Barry Meyers-Rice (barry@as.arizona.edu)
Wed, 3 Mar 93 11:16:41 MST

Oh boy oh boy, what a trip Bridgett and I have planned for this
summer. Around the last week of May we are going to jump in our
car and drive across 1500 km of Texas wasteland. From Dallas/Ft. Worth
we are going to veer south to spend the night in New Orleans. From
there we will drive leisurely and spend a day or so in the Mobile
area looking for various Pings, Sarrs, Drosera, and Utrics. We will
continue along the coast all the up to Charleston S.C., and spend a
week there with friends while continuing plant explorations. We will
pass through the ranges of all the Southeastern CP except _rubra jonesii_,
_oreophila_, and perhaps a _Utric_ or two.

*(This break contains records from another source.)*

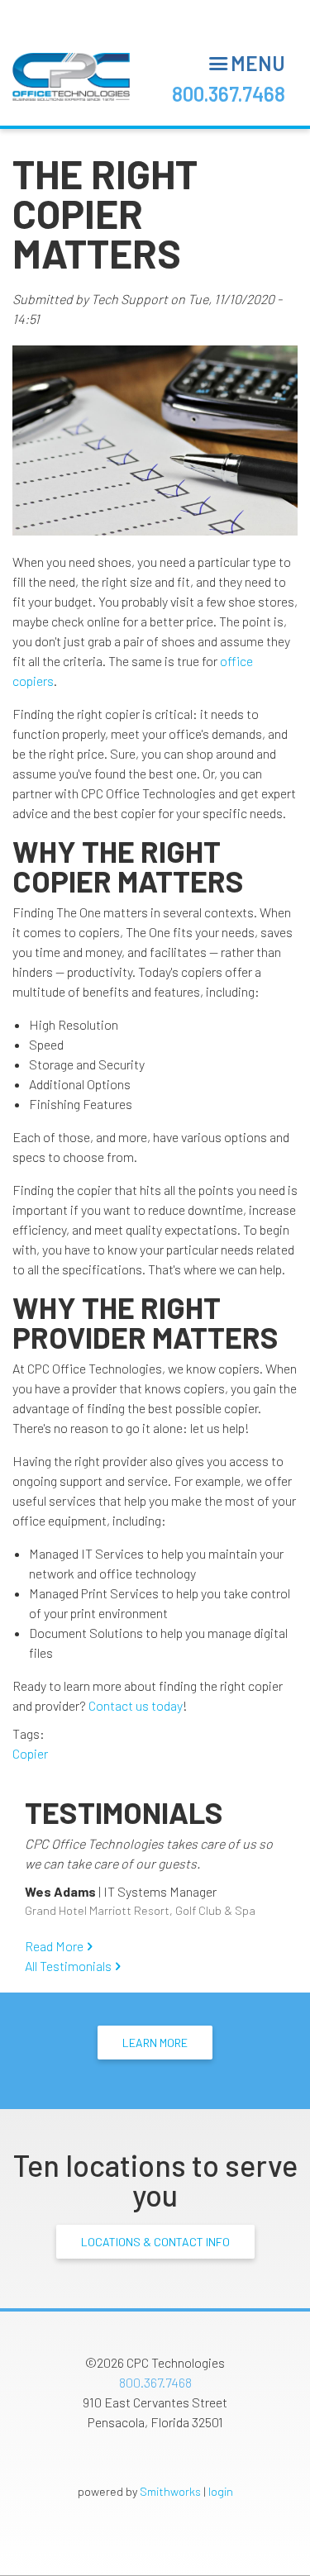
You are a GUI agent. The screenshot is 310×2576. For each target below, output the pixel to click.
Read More (54, 1946)
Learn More (155, 2043)
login (220, 2491)
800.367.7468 (228, 94)
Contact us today (135, 1705)
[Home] (71, 77)
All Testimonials (68, 1966)
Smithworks (170, 2491)
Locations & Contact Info (155, 2242)
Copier (30, 1753)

If you have any verified plant locations (places you've travelled to
yourself) in this area I'd be most interested to know about them. I
am not going to be collecting plants for myself or others, so no requests
please. I am really excited about looking for big stands of _S.leucs_
in the Mobile Bay area. I have some information on locations in the
S. Carolina area, and of course we're going to be travelling up to
N.C. to look for _Dionaea_.

Also on this matter: I am very experienced at hiking in the desert, and so
know about rattlesnakes, gila monsters, various spiders, scorpions, cacti,
bears etc. But the South East U.S. is brand new to me. It is funny that while
everything in Arizona has spines, venom, or pincers, when I get into an
Arizona lake or bog the worst things I have to worry about are treacherous
false lake-bottoms and salamanders. Nothing nasty lives in the wetlands.
But I felt a little _frisson_ when I saw a photo in a Nature Conservancy
magazine of some Southeastern U.S. rattlesnake nestled in a moist bed
of live _Sphagnum._ Any words to the naive about things to avoid in
the South East? Reptiles? Insects? Klansmen?

Bridgett suggested we spend most of the nights camping out, and not in
inexpensive hotels. I reminded her of stories of ticks, chiggers, biting
flies, and mosquitoes that THIRST FOR HUMAN BLOOD.